» **Dataset records**
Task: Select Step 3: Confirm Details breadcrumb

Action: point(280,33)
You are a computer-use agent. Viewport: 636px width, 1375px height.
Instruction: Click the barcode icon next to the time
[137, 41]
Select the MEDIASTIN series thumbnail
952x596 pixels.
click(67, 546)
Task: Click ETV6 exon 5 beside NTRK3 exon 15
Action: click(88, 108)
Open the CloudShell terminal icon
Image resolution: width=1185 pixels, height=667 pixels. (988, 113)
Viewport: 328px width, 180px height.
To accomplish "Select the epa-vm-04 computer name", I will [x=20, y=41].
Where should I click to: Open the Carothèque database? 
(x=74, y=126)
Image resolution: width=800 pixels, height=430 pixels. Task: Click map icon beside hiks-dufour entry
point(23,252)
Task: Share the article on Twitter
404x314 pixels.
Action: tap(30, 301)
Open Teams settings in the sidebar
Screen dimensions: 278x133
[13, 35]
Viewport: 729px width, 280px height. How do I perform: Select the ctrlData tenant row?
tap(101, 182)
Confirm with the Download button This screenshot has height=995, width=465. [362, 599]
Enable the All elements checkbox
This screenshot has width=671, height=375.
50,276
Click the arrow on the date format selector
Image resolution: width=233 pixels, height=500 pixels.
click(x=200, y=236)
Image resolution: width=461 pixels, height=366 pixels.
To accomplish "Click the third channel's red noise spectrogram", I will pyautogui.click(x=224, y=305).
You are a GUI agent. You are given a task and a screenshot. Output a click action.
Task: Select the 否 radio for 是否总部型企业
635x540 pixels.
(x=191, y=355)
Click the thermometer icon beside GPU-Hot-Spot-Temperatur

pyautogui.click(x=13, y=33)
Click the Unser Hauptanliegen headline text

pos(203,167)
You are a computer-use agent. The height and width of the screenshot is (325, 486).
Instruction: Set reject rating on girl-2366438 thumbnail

» **Task**
Which of the lines in the material carry the string "computer"? Pull them out.

» **Response area**
You are a computer-use agent. Viewport: 636px width, 1375px height.
To accomplish "Select the epa-vm-04 computer name", I will [x=20, y=41].
You are a computer-use agent. The height and width of the screenshot is (325, 486).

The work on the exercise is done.